I think the easiest/quickest thing that RED should do is render different clips on different cores/threads. That way, each core/thread is handling it's own clip(s) and it'd be kind of a brute-force way of using multi-cpus. Not efficient, but still effective. I know in windows you could set the affinity of applications pretty easily, so theoretically, if you ran multiple instances of RCXp and set each one to a different core/thread, and it should work pretty good. But of course that's a bit of a pain in the ass from the end-user perspective... But still it'd be 4 or 8 times faster than just setting up a single batch transcode on one core (it also assumes you have more than one clip that needs transcoding and they all use the same look settings.)
Writing code to multithread is not that hard when you have discreet frames. You just fire off a separate thread for each of several frames. There is no interframe compression that I know of.

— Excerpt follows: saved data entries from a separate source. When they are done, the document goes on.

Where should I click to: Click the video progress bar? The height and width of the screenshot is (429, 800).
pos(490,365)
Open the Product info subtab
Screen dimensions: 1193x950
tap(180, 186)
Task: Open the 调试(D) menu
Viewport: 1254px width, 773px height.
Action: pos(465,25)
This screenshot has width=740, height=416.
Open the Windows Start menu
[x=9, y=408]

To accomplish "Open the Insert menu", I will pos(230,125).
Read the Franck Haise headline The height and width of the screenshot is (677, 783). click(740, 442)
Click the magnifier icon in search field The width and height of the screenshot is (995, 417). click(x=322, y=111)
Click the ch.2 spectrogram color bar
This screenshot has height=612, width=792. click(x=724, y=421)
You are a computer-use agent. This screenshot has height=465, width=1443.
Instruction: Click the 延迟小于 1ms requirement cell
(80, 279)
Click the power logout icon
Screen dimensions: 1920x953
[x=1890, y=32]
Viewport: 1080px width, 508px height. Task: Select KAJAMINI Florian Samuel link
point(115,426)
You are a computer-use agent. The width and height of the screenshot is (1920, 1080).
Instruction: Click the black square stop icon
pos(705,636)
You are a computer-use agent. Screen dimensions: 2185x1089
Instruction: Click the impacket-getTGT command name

There is a question I have, however : Can an SDK caller call the SDK multiple times for the same r3d in seperate threads, to decode the frames faster? It may be that the SDK prevents that sort of activity.
Most of the work decoding r3d is the j2000 decode, that is not very easy to do on a GPU ( CUDA or open-cl ). But the demosaic is very doable in a GPU. It wouldn't speed things much, it's not the hard part.
You are free however to decode multiple clips simultaneously yourself. Just use redline commands. Not GUI but doable.
I have tripled my speed this way. So someone with an old i7 920 can 'out benchmark' a less savvy SB-e owner, as far as bulk trans-coding goes !!
-Les Dittert
One downfall to this, after using this workstation, my decked-out iMac 27" seems pathetically slow in comparison.